In the fourth and fifth Elementa, Mengoli developed “a rigorous basis for the logarithm on the model of the Eudoxian definitions of equality and inequality for reals” (Whiteside, pp. 192-3). He “set out a purely arithmetic theory of logarithms; having given a definition of the logarithmic ratio similar to Euclid's definition of ratio between magnitudes; he then extended Euclid's book V to encompass his own logarithmic ratio. Mengoli also did significant work in logarithmic series (thirteen years before N. Mercator published his ‘Logarithmotechnia’)” (DSB). The series expansion for the logarithm was apparently included at the last minute, as it appears in the introduction (appendix: pp. 73-75).

“Finally, the sixth Elementum, De innumerabilibus quadraturis, involves calculating the quadratures of curves that correspond to functions represented by y = xs(1 – x)p-s [where p and s are non-negative integers]. Mengoli does this by using the theory of quasi proportions explained in the Elementum tertium” (Massa, p. 260). “The triangular table of quadratures that Mengoli constructed could be extended indefinitely. He knew the value of these quadratures and looked for a rule that allowed him to associate any geometric figure to an algebraic expression. Putting these expressions in the table with the appropriate coefficients, the quadratures of the new curves were given. He classified the curves that determine them into three types and studied the properties of each group, again using the theory of quasi proportions” (Massa Esteve, p. 110).

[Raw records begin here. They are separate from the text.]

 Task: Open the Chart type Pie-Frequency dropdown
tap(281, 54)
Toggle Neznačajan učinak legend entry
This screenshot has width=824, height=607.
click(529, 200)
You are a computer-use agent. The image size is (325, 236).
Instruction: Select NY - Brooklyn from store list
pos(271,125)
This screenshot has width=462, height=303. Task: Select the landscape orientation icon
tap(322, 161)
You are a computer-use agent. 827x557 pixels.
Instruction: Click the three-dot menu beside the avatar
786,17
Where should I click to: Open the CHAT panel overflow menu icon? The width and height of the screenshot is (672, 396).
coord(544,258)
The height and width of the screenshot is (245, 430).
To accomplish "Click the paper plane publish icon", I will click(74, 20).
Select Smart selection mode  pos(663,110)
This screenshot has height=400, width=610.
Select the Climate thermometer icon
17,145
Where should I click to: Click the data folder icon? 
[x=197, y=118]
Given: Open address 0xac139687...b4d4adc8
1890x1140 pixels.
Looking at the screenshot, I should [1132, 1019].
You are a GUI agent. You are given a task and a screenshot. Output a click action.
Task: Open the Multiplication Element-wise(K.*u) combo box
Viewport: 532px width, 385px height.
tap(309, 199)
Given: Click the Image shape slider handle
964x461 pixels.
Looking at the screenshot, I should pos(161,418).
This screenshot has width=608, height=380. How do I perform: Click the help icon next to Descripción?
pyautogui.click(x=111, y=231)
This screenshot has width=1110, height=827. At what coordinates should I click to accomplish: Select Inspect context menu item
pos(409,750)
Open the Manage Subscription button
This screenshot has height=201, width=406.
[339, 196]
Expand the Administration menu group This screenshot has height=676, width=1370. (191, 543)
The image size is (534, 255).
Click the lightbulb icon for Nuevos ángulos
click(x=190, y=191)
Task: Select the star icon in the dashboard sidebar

“In spite of these innovations, Mengoli was scarcely understood. In a letter to Collins, Isaac Barrow said that Mengoli’s style was harder than Arabic, and that if Mengoli had found something new, he did not have the time to investigate it. Even though his reputation was strong during his lifetime, it seems that Mengoli died isolated and ignored. The reasons for this are not clear. It is possible that his complex and confusing writing style and the complicated nature of his notation made his works too hard to read; perhaps, for this reason, he had no followers. It is equally possible that his introduction of algebra into geometry failed to accord with the prevailing mathematical practice of the 17th century” (Massa, p. 278).

Riccardi I (2), 150 (this copy). R. Massa, ‘Mengoli on “quasi proportions”,’ Historia Mathematica 24 (1997), pp. 257-80; R. Massa Esteve, ‘Algebra and geometry in Pietro Mengoli (1625-1686),” Historia Mathematica 33 (2006), pp. 81-112; D. T. Whiteside, ‘Patterns of mathematical thought in the late seventeenth century,’ Archive for History of Exact Sciences 1 (1961), pp. 179-388.

4to (198 x 147 mm), cContemporary Italian vellum. Provenance: Ex libris of the Biblioteca Riccardi to front pastedown, pp. 80; 392 pp. Internally clean and crisp, a fine and unsophisticated copy. Riccardi I (2), 150. Very rare: OCLC records just one copy in the US (New York Public Library).